I don't know how everyone interpreted Powell's entire speech, but for me, what I just mentioned above contradict each other. Powell voiced many interesting things, but the market was primarily interested in when the Fed deems it necessary to switch to easing policy. Obviously, if the US economy collapses by 3% tomorrow, the Fed will seriously consider easing financial conditions. If the labor market starts showing negative values tomorrow, and unemployment jumps by a couple of percent, the Fed will start lowering the rate. Clearly, if inflation remains above the target for longer, the Fed may keep rates lower for longer. All of this was clear even without Powell's speech.
The Fed chair only outlined several possible scenarios for the market, but the market is excellent at doing that. The market needed specific information, forecasts, plans, not just a list of all possible scenarios. Personally, I believe that the first FOMC meeting this year was simply useless for market participants and my readers.
Let me remind you that back in early January, investors put about an 80% probability on a March cut, according to data from the CME Group's FedWatch tool. Then it dropped to 56%, then to 40%, and after the FOMC meeting, it is only 35%. Therefore, the market is already abandoning its weighted average opinion on the start of the easing process at the next meeting. However, this was clear to me earlier. Powell's speech did not provide any clarity as to when the Fed will start lowering rates. So buyers did not get support, sellers did not experience a wave of optimism, and they were not convinced.
Based on the analysis, I conclude that a bearish wave pattern is being formed. Wave 2 or b appears to be complete, so in the near future, I expect an impulsive descending wave 3 or c to form with a significant decline in the instrument. The failed attempt to break through the 1.1125 level, which corresponds to the 23.6% Fibonacci, suggests that the market is prepared to sell a month ago. I will only consider short positions with targets near the level of 1.0462, which corresponds to 127.2% Fibonacci.

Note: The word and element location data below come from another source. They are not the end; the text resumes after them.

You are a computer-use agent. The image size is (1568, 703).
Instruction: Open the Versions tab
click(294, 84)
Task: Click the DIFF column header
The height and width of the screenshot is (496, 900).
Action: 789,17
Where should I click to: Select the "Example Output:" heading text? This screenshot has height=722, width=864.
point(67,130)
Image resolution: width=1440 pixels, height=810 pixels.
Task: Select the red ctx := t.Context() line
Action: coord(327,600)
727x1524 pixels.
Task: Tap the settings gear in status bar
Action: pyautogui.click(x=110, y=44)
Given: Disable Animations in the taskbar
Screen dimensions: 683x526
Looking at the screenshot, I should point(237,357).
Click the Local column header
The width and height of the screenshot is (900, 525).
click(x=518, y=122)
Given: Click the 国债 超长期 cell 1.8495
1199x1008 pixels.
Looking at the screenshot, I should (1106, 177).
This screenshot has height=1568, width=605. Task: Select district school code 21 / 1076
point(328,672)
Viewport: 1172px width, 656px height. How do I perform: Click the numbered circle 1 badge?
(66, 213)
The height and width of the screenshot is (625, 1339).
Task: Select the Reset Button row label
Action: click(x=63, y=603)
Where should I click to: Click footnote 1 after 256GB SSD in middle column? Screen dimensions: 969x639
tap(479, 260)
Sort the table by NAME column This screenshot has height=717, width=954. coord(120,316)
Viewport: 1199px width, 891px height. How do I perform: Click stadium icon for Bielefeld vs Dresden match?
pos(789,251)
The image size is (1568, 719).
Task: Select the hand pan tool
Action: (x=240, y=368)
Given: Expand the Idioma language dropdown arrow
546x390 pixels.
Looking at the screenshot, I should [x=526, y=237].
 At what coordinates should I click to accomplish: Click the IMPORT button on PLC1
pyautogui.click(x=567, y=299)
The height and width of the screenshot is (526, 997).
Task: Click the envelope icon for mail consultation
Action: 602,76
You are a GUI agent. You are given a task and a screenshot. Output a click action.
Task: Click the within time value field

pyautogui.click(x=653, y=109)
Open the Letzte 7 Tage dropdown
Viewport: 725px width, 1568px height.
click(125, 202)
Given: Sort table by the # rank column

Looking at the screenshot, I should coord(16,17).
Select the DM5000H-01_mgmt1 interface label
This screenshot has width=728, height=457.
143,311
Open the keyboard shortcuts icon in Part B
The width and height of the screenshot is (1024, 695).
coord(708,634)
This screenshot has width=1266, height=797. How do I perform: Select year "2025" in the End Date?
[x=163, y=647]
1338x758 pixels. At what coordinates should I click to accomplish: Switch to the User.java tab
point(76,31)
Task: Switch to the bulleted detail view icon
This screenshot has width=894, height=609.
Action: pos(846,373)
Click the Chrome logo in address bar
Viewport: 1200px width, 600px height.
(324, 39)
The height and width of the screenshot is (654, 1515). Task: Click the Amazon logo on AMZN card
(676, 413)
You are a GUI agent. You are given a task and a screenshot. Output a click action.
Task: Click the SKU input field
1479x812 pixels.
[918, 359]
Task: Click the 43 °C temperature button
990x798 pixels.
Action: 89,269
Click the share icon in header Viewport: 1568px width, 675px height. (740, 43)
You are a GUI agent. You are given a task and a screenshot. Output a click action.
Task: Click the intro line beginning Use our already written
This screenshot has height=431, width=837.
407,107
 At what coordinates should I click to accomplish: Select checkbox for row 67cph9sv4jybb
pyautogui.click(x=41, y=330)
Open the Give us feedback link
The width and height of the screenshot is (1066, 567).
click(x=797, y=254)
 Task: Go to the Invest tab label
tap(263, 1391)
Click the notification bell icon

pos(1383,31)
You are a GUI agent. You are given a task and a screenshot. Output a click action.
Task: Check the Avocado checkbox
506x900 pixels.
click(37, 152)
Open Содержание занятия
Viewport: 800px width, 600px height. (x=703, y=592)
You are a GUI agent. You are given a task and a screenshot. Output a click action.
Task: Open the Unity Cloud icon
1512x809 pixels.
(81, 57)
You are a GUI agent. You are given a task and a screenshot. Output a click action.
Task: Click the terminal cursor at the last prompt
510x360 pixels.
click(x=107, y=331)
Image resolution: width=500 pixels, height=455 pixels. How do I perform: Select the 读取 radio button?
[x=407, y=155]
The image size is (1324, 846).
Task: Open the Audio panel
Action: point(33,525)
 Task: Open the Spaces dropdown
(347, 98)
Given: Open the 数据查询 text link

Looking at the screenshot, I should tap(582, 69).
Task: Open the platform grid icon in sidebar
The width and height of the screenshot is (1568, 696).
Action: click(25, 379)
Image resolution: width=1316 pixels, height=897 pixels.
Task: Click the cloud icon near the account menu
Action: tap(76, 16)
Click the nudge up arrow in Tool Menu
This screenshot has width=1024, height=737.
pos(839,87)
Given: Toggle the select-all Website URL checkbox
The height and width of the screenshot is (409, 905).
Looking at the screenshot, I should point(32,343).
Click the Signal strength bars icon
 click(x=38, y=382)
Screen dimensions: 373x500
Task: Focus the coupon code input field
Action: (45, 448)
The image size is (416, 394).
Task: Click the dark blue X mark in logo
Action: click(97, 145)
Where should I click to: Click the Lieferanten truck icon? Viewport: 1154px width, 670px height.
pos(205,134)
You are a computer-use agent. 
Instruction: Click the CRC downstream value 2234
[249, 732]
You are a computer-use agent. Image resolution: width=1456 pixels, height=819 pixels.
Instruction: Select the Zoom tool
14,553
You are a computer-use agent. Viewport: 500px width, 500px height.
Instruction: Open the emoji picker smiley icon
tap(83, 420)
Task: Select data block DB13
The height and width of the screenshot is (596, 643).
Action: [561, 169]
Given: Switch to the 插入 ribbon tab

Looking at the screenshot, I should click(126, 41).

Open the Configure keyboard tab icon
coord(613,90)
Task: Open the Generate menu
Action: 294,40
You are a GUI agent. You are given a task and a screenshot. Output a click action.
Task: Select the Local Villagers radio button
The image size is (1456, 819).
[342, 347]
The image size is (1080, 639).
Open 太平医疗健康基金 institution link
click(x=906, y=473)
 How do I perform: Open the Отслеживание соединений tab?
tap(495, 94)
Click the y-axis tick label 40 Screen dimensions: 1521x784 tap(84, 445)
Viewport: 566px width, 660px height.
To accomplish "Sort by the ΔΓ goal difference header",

The wave pattern for the GBP/USD pair suggests a decline. At this time, I am considering selling the instrument with targets below the 1.2039 mark because wave 2 or b will eventually end, and could do so at any moment. However, since we are currently observing horizontal movement, I wouldn't rush to short positions at this time. I would wait for a successful attempt to break through the 1.2627 level in order to grow more confident about the instrument's decline.